We first used a MTT assay to assess the effect of TPSJ on TNF-α-damaged Caco-2 cells. Secondly, we treated a Caco-2 cell monolayer with TNF-α for 24 h and subsequently analyzed the TEER, permeability, and cytokines of the cells after TPSJ treatment. Third, we examined the effects of TPSJ on the expression of the tight junction proteins claudin 1, claudin 2, zo3, and occludin by immunofluorescence and western blotting. Finally, we investigated the NF-κB-MLCK-MLC pathway in TNF-α treated intestinal epithelial cells.

Research results

TPSJ promoted the growth of TNF-α-treated Caco-2 cells in a dose-dependent manner and decreased the secretion of pro-inflammatory cytokines in response to TNF-α. Secondly, TPSJ treatment significantly increased the TEER and decreased the increased phenolsulfonphthalein flux induced by TNF-α. Third, TPSJ markedly upregulated the expression of claudin 1, claudin 2, and zo3 proteins and attenuated the reorganization of claudin 1, claudin 2, zo3, and occludin.
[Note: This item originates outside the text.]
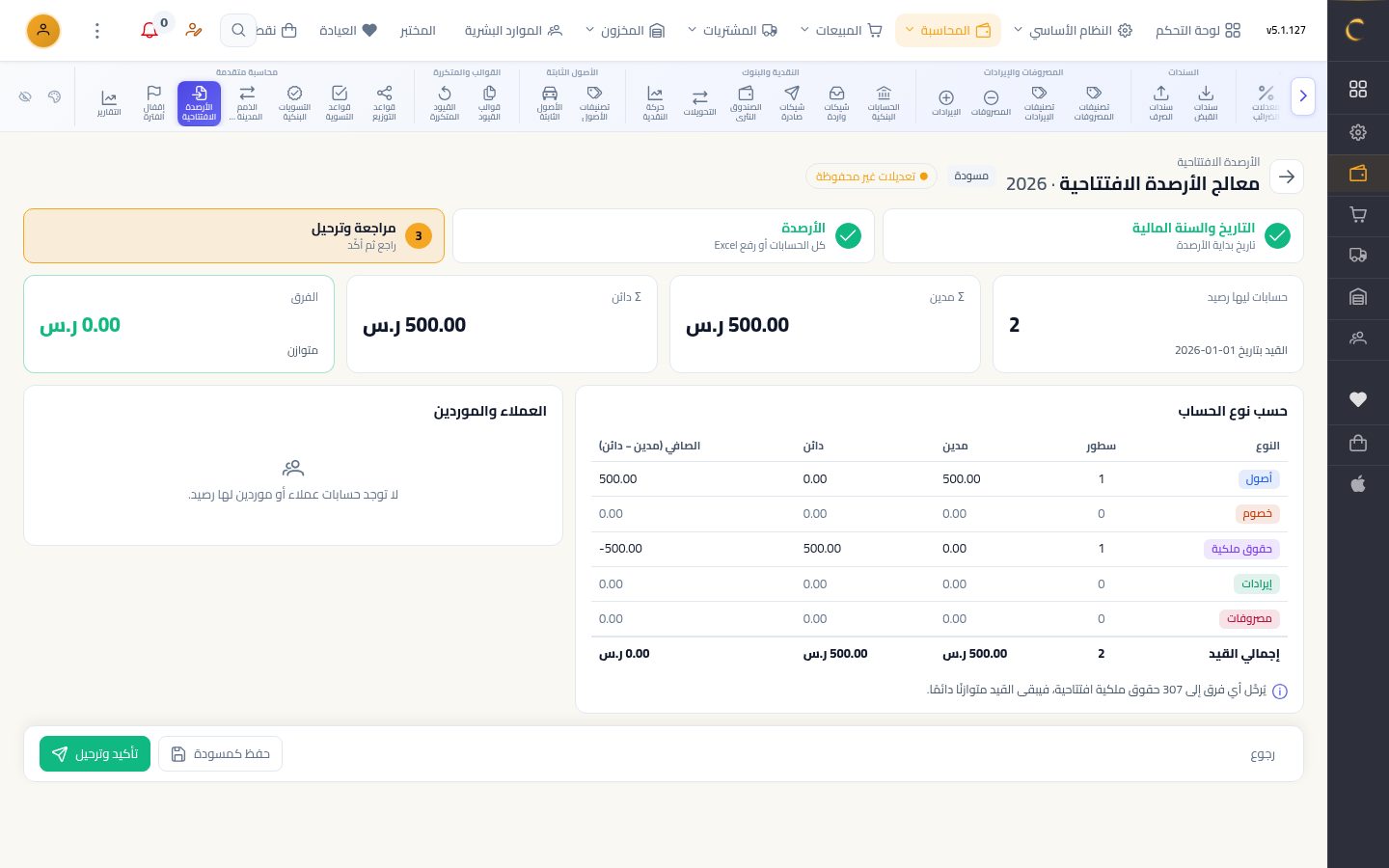Go to the completed Balances (الأرصدة) step
The image size is (1389, 868).
[x=664, y=235]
Finally, TPSJ suppressed the TNF-a-induced upregulation of myosin light chain (MLC) phosphorylation, MLC kinase (MLCK), and NF-κB p65.

Research conclusions

TPSJ promoted proliferation of TNF-α-treated Caco2 cells. In Caco2 cell monolayers, TPSJ alleviated the TNF-α-induced decrease in TEER and increase in paracellular permeability, enhanced the expression of claudin 1, claudin 2, and zo3, and preserved the morphological distributions of these three tight junction proteins and occludin. Further, we found that the barrier protective effect of TPSJ was mediated through suppressing the NF-κB p65-mediated phosphorylation of MLCK and MLC.

Research perspectives

Our findings provide evidence that TPSJ is a potential protective agent of intestinal barrier function. Further investigation into the mechanism of TPSJ on intestinal barrier as well as in vivo research is required.